## The request
Pull out every line of the records that contains the word "Open", treating uppercase and lowercase as distinct.

## Records provided
+ + +

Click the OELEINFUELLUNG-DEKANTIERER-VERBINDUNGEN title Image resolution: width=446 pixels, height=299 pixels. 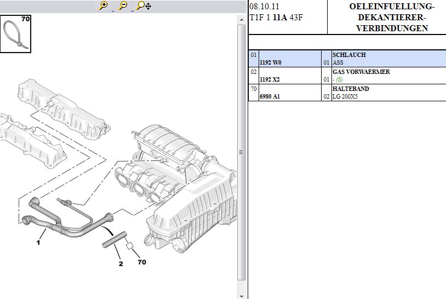(x=391, y=18)
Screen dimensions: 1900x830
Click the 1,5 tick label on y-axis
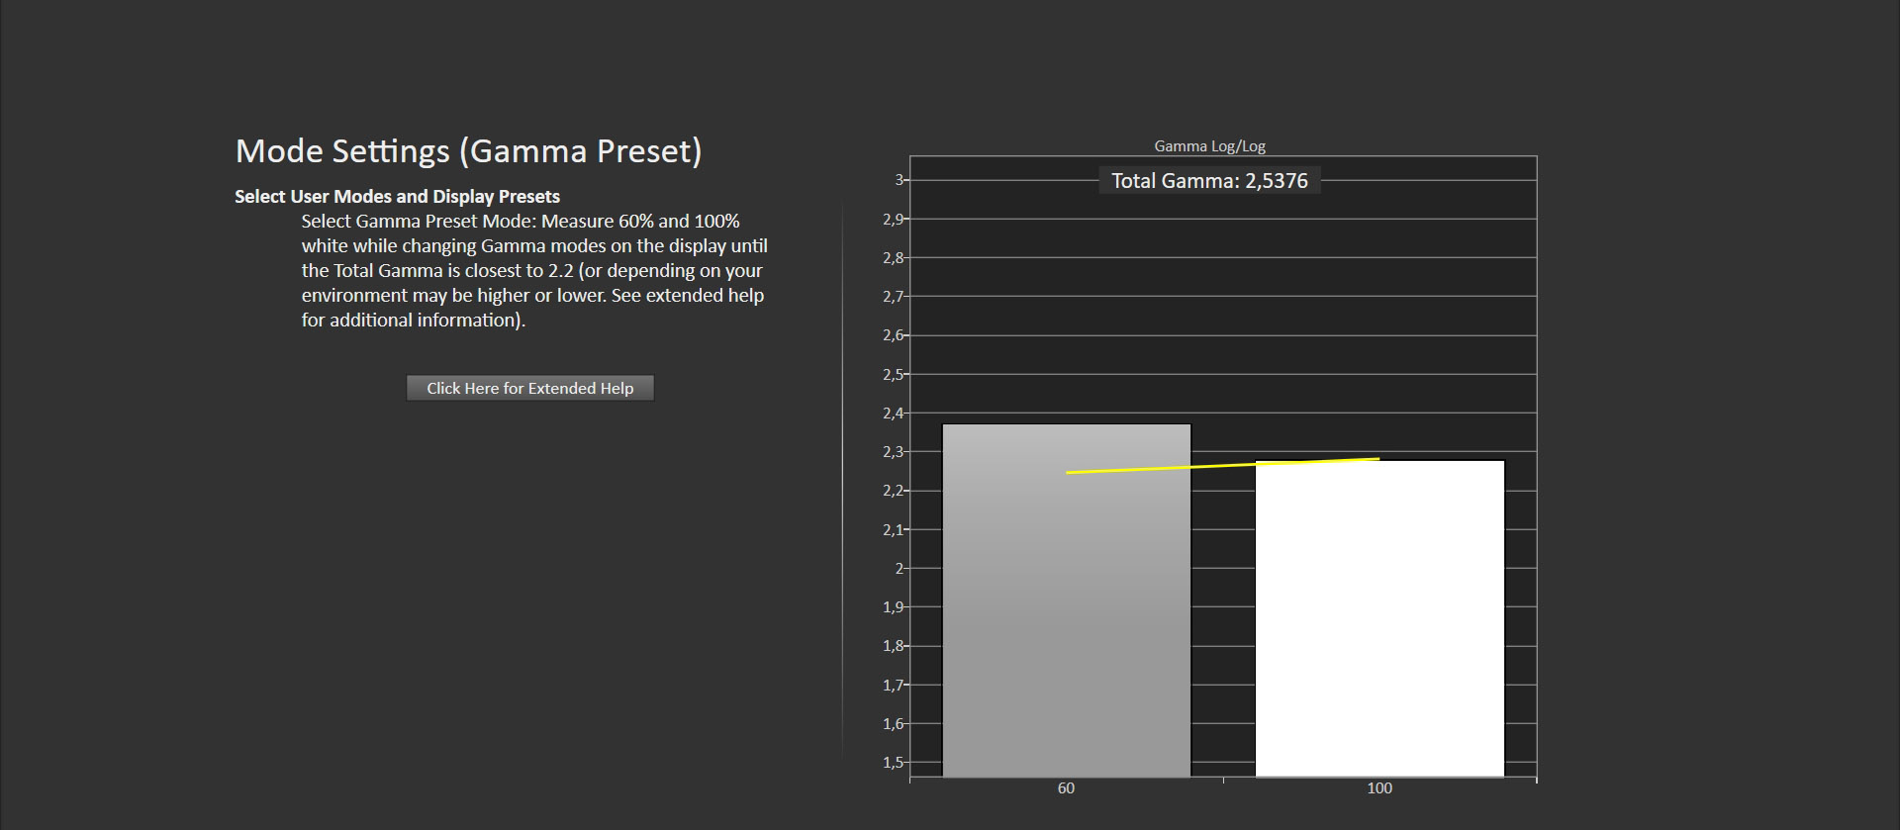[893, 763]
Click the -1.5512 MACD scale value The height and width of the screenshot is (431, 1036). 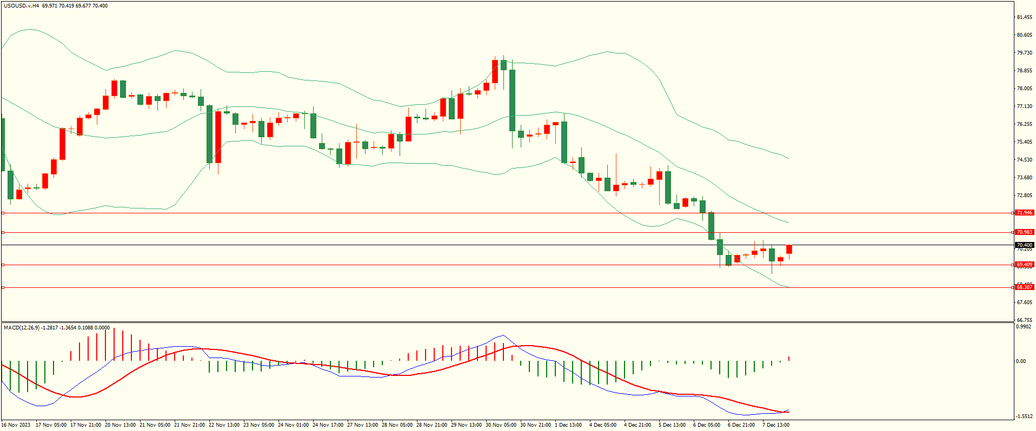[x=1024, y=416]
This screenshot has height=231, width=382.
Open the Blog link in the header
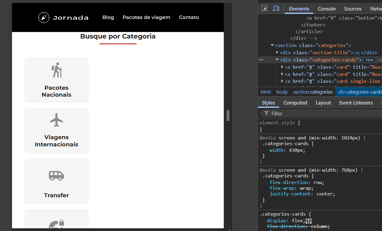pyautogui.click(x=108, y=17)
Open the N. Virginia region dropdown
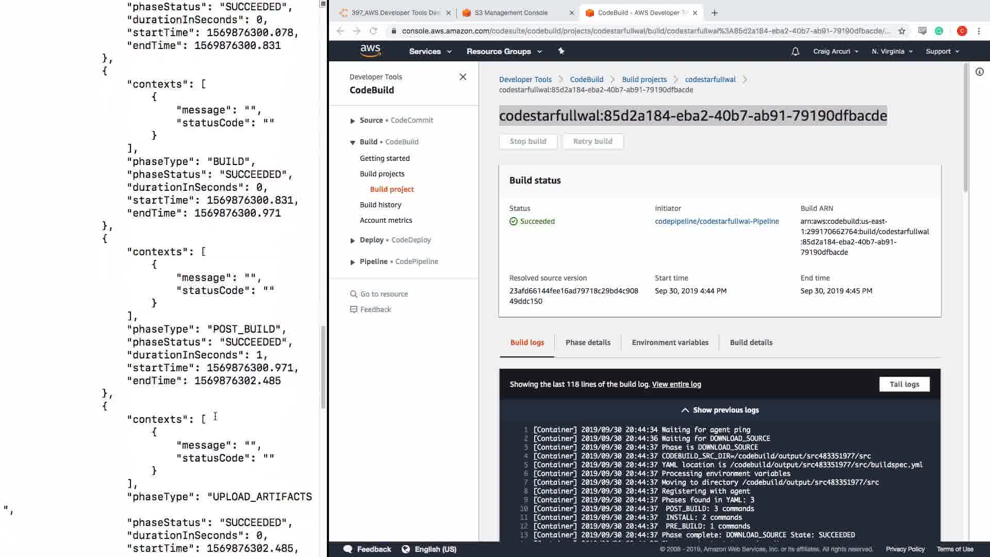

+ + +

## The result
Open the Blog link in the header
Open the N. Virginia region dropdown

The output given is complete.